======== Entries shown ========

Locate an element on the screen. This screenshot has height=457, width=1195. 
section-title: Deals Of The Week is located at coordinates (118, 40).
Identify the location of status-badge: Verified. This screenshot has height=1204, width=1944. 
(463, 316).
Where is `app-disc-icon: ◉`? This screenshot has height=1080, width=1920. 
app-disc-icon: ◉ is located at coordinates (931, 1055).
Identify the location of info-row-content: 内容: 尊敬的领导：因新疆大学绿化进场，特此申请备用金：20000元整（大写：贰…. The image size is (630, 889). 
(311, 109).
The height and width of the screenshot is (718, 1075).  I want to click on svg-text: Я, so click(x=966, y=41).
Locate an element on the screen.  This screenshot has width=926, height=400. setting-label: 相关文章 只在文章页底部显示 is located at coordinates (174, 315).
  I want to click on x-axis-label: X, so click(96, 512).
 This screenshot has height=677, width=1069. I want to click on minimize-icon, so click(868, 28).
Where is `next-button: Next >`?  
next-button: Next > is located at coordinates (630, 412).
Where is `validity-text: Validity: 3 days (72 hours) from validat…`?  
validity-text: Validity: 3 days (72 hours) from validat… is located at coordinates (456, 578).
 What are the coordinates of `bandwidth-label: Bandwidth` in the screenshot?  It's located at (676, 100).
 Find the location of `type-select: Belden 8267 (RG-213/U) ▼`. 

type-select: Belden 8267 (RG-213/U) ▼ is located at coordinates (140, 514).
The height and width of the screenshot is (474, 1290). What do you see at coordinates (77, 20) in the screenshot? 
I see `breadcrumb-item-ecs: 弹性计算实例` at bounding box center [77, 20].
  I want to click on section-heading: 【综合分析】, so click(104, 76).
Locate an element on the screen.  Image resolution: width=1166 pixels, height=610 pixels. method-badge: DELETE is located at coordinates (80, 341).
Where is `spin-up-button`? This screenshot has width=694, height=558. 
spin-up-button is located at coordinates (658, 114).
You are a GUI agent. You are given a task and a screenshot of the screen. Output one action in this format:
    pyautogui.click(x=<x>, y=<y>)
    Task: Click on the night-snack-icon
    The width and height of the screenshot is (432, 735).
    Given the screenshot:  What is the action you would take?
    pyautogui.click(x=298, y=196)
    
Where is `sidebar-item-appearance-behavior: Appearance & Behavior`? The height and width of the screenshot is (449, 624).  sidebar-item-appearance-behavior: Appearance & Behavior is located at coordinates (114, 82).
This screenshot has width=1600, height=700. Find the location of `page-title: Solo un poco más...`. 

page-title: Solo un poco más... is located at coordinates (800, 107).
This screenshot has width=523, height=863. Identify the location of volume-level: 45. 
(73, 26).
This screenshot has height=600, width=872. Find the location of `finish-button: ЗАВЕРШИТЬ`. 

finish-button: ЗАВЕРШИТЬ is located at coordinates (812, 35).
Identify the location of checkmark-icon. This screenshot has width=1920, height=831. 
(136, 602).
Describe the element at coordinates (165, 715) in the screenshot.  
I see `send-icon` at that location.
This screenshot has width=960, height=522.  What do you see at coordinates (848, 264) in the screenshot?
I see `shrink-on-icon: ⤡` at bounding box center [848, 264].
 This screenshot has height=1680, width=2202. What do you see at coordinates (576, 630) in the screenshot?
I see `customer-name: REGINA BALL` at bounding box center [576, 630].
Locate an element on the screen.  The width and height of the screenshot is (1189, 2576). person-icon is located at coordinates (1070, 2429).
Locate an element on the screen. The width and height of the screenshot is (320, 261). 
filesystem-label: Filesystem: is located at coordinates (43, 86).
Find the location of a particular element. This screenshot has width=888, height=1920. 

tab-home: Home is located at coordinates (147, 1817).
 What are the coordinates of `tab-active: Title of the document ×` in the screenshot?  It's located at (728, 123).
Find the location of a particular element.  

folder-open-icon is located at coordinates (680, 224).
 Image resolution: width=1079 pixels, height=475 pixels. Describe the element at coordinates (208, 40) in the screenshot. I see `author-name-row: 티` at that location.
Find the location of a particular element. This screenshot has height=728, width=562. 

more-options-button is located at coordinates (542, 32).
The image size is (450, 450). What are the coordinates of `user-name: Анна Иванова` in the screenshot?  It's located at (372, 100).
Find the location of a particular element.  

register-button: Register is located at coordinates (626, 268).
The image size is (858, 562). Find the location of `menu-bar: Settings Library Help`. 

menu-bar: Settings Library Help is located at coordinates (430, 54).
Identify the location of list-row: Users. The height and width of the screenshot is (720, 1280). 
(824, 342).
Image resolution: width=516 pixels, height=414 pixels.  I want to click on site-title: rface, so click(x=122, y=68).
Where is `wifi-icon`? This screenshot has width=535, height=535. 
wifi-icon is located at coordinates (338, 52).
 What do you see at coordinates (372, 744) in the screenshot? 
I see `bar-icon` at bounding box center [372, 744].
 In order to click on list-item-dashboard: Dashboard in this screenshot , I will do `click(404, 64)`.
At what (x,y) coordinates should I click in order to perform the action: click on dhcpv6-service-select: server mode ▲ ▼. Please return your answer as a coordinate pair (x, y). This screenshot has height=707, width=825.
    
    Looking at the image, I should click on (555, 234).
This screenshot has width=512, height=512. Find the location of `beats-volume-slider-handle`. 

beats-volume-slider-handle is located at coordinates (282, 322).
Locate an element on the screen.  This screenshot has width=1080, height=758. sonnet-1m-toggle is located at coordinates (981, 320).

========

Problem details:
Can you copy out all of the items above word for word, changing nothing?

Answer to this exercise:
Locate an element on the screen. This screenshot has height=457, width=1195. 
section-title: Deals Of The Week is located at coordinates (118, 40).
Identify the location of status-badge: Verified. This screenshot has height=1204, width=1944. 
(463, 316).
Where is `app-disc-icon: ◉`? This screenshot has height=1080, width=1920. 
app-disc-icon: ◉ is located at coordinates (931, 1055).
Identify the location of info-row-content: 内容: 尊敬的领导：因新疆大学绿化进场，特此申请备用金：20000元整（大写：贰…. The image size is (630, 889). 
(311, 109).
The height and width of the screenshot is (718, 1075).  I want to click on svg-text: Я, so click(x=966, y=41).
Locate an element on the screen.  This screenshot has width=926, height=400. setting-label: 相关文章 只在文章页底部显示 is located at coordinates (174, 315).
  I want to click on x-axis-label: X, so click(96, 512).
 This screenshot has height=677, width=1069. I want to click on minimize-icon, so click(868, 28).
Where is `next-button: Next >`?  
next-button: Next > is located at coordinates (630, 412).
Where is `validity-text: Validity: 3 days (72 hours) from validat…`?  
validity-text: Validity: 3 days (72 hours) from validat… is located at coordinates (456, 578).
 What are the coordinates of `bandwidth-label: Bandwidth` in the screenshot?  It's located at (676, 100).
 Find the location of `type-select: Belden 8267 (RG-213/U) ▼`. 

type-select: Belden 8267 (RG-213/U) ▼ is located at coordinates (140, 514).
The height and width of the screenshot is (474, 1290). What do you see at coordinates (77, 20) in the screenshot? 
I see `breadcrumb-item-ecs: 弹性计算实例` at bounding box center [77, 20].
  I want to click on section-heading: 【综合分析】, so click(104, 76).
Locate an element on the screen.  Image resolution: width=1166 pixels, height=610 pixels. method-badge: DELETE is located at coordinates (80, 341).
Where is `spin-up-button`? This screenshot has width=694, height=558. 
spin-up-button is located at coordinates (658, 114).
You are a GUI agent. You are given a task and a screenshot of the screen. Output one action in this format:
    pyautogui.click(x=<x>, y=<y>)
    Task: Click on the night-snack-icon
    The width and height of the screenshot is (432, 735).
    Given the screenshot:  What is the action you would take?
    pyautogui.click(x=298, y=196)
    
Where is `sidebar-item-appearance-behavior: Appearance & Behavior`? The height and width of the screenshot is (449, 624).  sidebar-item-appearance-behavior: Appearance & Behavior is located at coordinates (114, 82).
This screenshot has width=1600, height=700. Find the location of `page-title: Solo un poco más...`. 

page-title: Solo un poco más... is located at coordinates (800, 107).
This screenshot has width=523, height=863. Identify the location of volume-level: 45. 
(73, 26).
This screenshot has height=600, width=872. Find the location of `finish-button: ЗАВЕРШИТЬ`. 

finish-button: ЗАВЕРШИТЬ is located at coordinates (812, 35).
Identify the location of checkmark-icon. This screenshot has width=1920, height=831. 
(136, 602).
Describe the element at coordinates (165, 715) in the screenshot.  
I see `send-icon` at that location.
This screenshot has width=960, height=522.  What do you see at coordinates (848, 264) in the screenshot?
I see `shrink-on-icon: ⤡` at bounding box center [848, 264].
 This screenshot has height=1680, width=2202. What do you see at coordinates (576, 630) in the screenshot?
I see `customer-name: REGINA BALL` at bounding box center [576, 630].
Locate an element on the screen.  The width and height of the screenshot is (1189, 2576). person-icon is located at coordinates (1070, 2429).
Locate an element on the screen. The width and height of the screenshot is (320, 261). 
filesystem-label: Filesystem: is located at coordinates (43, 86).
Find the location of a particular element. This screenshot has width=888, height=1920. 

tab-home: Home is located at coordinates (147, 1817).
 What are the coordinates of `tab-active: Title of the document ×` in the screenshot?  It's located at (728, 123).
Find the location of a particular element.  

folder-open-icon is located at coordinates (680, 224).
 Image resolution: width=1079 pixels, height=475 pixels. Describe the element at coordinates (208, 40) in the screenshot. I see `author-name-row: 티` at that location.
Find the location of a particular element. This screenshot has height=728, width=562. 

more-options-button is located at coordinates (542, 32).
The image size is (450, 450). What are the coordinates of `user-name: Анна Иванова` in the screenshot?  It's located at (372, 100).
Find the location of a particular element.  

register-button: Register is located at coordinates (626, 268).
The image size is (858, 562). Find the location of `menu-bar: Settings Library Help`. 

menu-bar: Settings Library Help is located at coordinates (430, 54).
Identify the location of list-row: Users. The height and width of the screenshot is (720, 1280). 
(824, 342).
Image resolution: width=516 pixels, height=414 pixels.  I want to click on site-title: rface, so click(x=122, y=68).
Where is `wifi-icon`? This screenshot has width=535, height=535. 
wifi-icon is located at coordinates (338, 52).
 What do you see at coordinates (372, 744) in the screenshot? 
I see `bar-icon` at bounding box center [372, 744].
 In order to click on list-item-dashboard: Dashboard in this screenshot , I will do `click(404, 64)`.
At what (x,y) coordinates should I click in order to perform the action: click on dhcpv6-service-select: server mode ▲ ▼. Please return your answer as a coordinate pair (x, y). This screenshot has height=707, width=825.
    
    Looking at the image, I should click on (555, 234).
This screenshot has width=512, height=512. Find the location of `beats-volume-slider-handle`. 

beats-volume-slider-handle is located at coordinates (282, 322).
Locate an element on the screen.  This screenshot has width=1080, height=758. sonnet-1m-toggle is located at coordinates (981, 320).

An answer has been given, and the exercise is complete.